Maclean’s adventures, often set in dark places like the Arctic, frequently attract submarines, to reach the wilderness, if nothing else, and then, as a good place for the layered and twisty denouement that marks most of his works. “Ice Station Zebra” (1963) is a prime example, with what appears to be a simple rescue operation that turns out to have more than meets the eye.
If lovers of maritime thrillers have read only one underwater thriller, it was probably Tom Clancy’s debut album “Hunt for Red October” (1984), which gave birth to the techno-thriller genre.
The story of a leading Red Navy officer’s elaborate revenge against a system he personally opposes, it is probably the most realistic account of submarine operations, uses and politics as the story moves from multiple submarines to meetings of the Soviet Politburo, the White House, and the headquarters of the Soviet and American Navy as the American authorities devise a plan to advance the windfall.
Submarines, as mentioned, play key roles in at least two Tintin adventures – a positive, but ultimately unsuccessful, one in “Red Rackham’s Treasure”, and a somewhat more unfavorable one in “The Red Sea Sharks”.
Moving on to the more fantastical events, there is a prototype in Terry Pratchett’s “Jingo” (1997), named by its brilliant but sadly unimaginative inventor as “Going-Under-the-Water-Safely Device”. He continues to play a key role in this stellar installment of the Sam Vimes/City Watch cycle of the Discworld saga which denounces xenophobia, racism and cultural insularity, while satirizing jingoism, extreme nationalism and Lawrence d ‘Arabia.
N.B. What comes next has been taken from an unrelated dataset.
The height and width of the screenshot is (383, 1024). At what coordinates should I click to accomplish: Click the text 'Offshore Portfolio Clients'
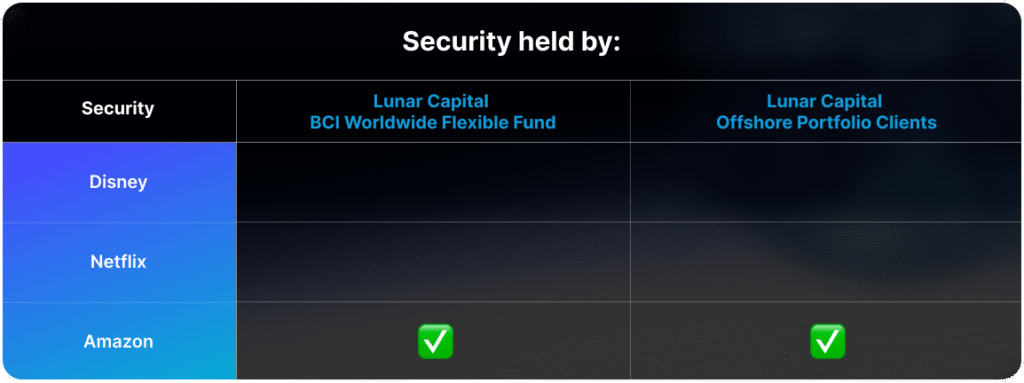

And then there is finally “Fantastic Voyage” (1966), which is different from most of the previous ones – in that they are books that have become films, but it is a film whose novelization has become so famous – or rather remained more famous for more than four decades than the film.
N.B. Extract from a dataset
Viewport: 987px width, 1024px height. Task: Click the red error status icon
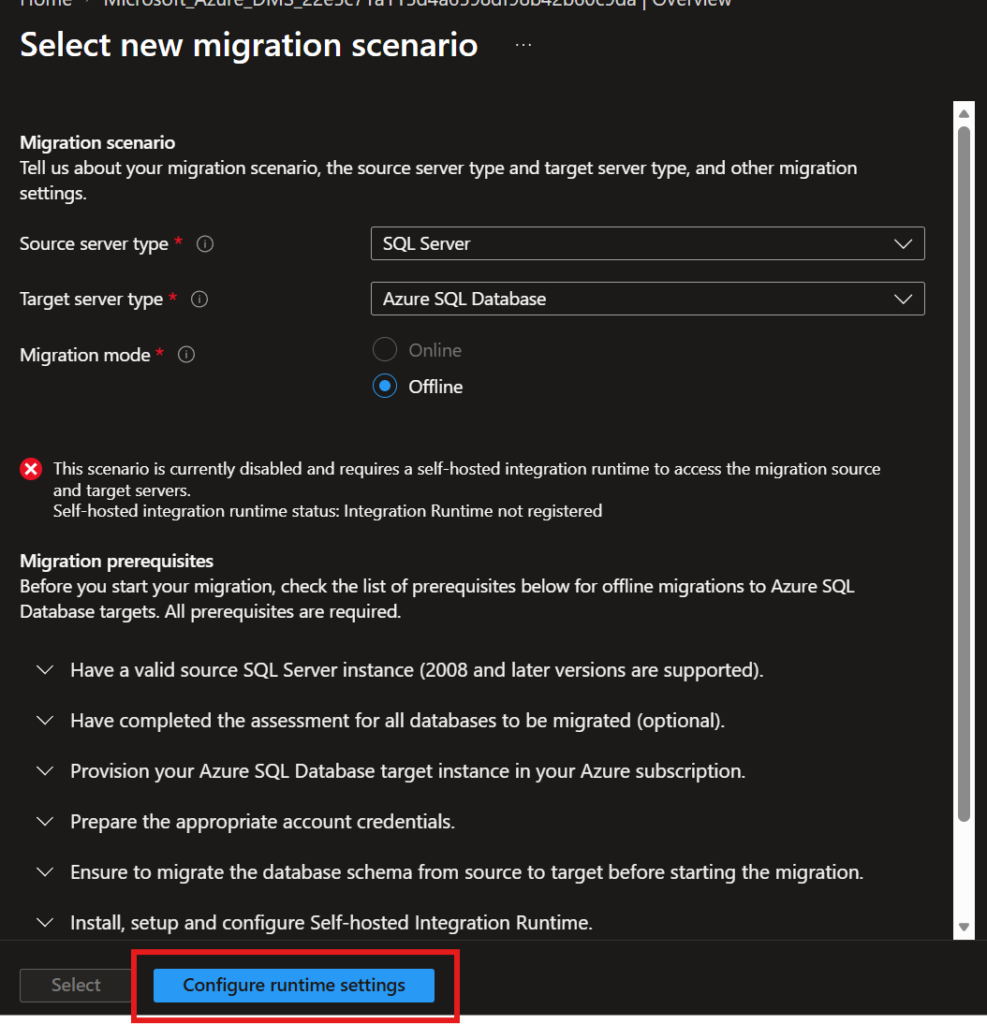(32, 469)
The plot is a desperate attempt to heal a defecting scientist, badly injured in his attempt, by a team of intrepid adventurers from inside his body, via miniaturization!
As it was Isaac Asimov who adapted the screenplay, the book corrected countless scientific errors, while adding several elements and nuances – such as a character identifying the mole, which is painted more gray than black, while putting the emphasis on the scientific problems brought about by the film’s premise, say, seeing when the wavelengths of visible light are larger than the eyes of the crew, and extracting air from the lungs when molecules are not not much smaller than the submarine.
There are many more, but these works offer a good start. Dive!